## WHAT TO DO
Lay out every line of the rows below as a numbered list, leaving out any blank lines.

## ROWS

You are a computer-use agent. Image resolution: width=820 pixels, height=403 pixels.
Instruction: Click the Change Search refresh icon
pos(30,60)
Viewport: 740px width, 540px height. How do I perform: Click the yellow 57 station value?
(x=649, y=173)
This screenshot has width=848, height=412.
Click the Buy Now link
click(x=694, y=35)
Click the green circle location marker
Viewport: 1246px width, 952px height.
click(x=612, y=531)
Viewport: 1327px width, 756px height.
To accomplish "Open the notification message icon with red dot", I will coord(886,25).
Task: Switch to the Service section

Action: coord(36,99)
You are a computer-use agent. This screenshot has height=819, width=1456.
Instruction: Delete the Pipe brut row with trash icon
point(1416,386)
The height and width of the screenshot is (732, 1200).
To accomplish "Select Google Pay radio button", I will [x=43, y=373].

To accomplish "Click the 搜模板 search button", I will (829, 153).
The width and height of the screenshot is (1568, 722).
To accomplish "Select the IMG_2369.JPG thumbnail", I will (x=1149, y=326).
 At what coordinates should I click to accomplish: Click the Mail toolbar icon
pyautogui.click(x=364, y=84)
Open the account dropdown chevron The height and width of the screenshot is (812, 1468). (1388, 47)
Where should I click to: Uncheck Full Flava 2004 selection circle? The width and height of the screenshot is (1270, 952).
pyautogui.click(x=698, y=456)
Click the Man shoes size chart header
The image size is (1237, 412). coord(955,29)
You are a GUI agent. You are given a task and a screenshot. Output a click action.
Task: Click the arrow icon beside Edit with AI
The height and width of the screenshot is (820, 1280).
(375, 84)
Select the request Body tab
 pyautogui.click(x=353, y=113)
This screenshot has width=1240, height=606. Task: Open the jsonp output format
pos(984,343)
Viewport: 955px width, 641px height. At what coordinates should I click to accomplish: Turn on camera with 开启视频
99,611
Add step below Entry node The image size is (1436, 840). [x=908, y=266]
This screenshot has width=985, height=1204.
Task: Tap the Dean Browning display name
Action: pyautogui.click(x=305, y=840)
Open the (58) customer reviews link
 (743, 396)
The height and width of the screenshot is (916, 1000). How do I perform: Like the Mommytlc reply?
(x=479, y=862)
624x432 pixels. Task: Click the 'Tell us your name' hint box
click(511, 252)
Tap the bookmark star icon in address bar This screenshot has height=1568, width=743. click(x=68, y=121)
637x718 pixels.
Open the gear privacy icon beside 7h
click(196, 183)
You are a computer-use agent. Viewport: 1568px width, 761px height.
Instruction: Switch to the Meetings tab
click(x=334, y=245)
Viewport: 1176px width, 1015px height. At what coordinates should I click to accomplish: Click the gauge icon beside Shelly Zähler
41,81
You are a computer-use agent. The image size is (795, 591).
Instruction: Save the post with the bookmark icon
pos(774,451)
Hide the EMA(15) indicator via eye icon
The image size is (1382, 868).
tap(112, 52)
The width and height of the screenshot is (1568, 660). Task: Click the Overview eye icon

## RESULT OF THE EXERCISE
1. You are a computer-use agent. Image resolution: width=820 pixels, height=403 pixels.
2. Instruction: Click the Change Search refresh icon
3. pos(30,60)
4. Viewport: 740px width, 540px height. How do I perform: Click the yellow 57 station value?
5. (x=649, y=173)
6. This screenshot has width=848, height=412.
7. Click the Buy Now link
8. click(x=694, y=35)
9. Click the green circle location marker
10. Viewport: 1246px width, 952px height.
11. click(x=612, y=531)
12. Viewport: 1327px width, 756px height.
13. To accomplish "Open the notification message icon with red dot", I will coord(886,25).
14. Task: Switch to the Service section
15. Action: coord(36,99)
16. You are a computer-use agent. This screenshot has height=819, width=1456.
17. Instruction: Delete the Pipe brut row with trash icon
18. point(1416,386)
19. The height and width of the screenshot is (732, 1200).
20. To accomplish "Select Google Pay radio button", I will [x=43, y=373].
21. To accomplish "Click the 搜模板 search button", I will (829, 153).
22. The width and height of the screenshot is (1568, 722).
23. To accomplish "Select the IMG_2369.JPG thumbnail", I will (x=1149, y=326).
24.  At what coordinates should I click to accomplish: Click the Mail toolbar icon
25. pyautogui.click(x=364, y=84)
26. Open the account dropdown chevron The height and width of the screenshot is (812, 1468). (1388, 47)
27. Where should I click to: Uncheck Full Flava 2004 selection circle? The width and height of the screenshot is (1270, 952).
28. pyautogui.click(x=698, y=456)
29. Click the Man shoes size chart header
30. The image size is (1237, 412). coord(955,29)
31. You are a GUI agent. You are given a task and a screenshot. Output a click action.
32. Task: Click the arrow icon beside Edit with AI
33. The height and width of the screenshot is (820, 1280).
34. (375, 84)
35. Select the request Body tab
36.  pyautogui.click(x=353, y=113)
37. This screenshot has width=1240, height=606. Task: Open the jsonp output format
38. pos(984,343)
39. Viewport: 955px width, 641px height. At what coordinates should I click to accomplish: Turn on camera with 开启视频
40. 99,611
41. Add step below Entry node The image size is (1436, 840). [x=908, y=266]
42. This screenshot has width=985, height=1204.
43. Task: Tap the Dean Browning display name
44. Action: pyautogui.click(x=305, y=840)
45. Open the (58) customer reviews link
46.  (743, 396)
47. The height and width of the screenshot is (916, 1000). How do I perform: Like the Mommytlc reply?
48. (x=479, y=862)
49. 624x432 pixels. Task: Click the 'Tell us your name' hint box
50. click(511, 252)
51. Tap the bookmark star icon in address bar This screenshot has height=1568, width=743. click(x=68, y=121)
52. 637x718 pixels.
53. Open the gear privacy icon beside 7h
54. click(196, 183)
55. You are a computer-use agent. Viewport: 1568px width, 761px height.
56. Instruction: Switch to the Meetings tab
57. click(x=334, y=245)
58. Viewport: 1176px width, 1015px height. At what coordinates should I click to accomplish: Click the gauge icon beside Shelly Zähler
59. 41,81
60. You are a computer-use agent. The image size is (795, 591).
61. Instruction: Save the post with the bookmark icon
62. pos(774,451)
63. Hide the EMA(15) indicator via eye icon
64. The image size is (1382, 868).
65. tap(112, 52)
66. The width and height of the screenshot is (1568, 660). Task: Click the Overview eye icon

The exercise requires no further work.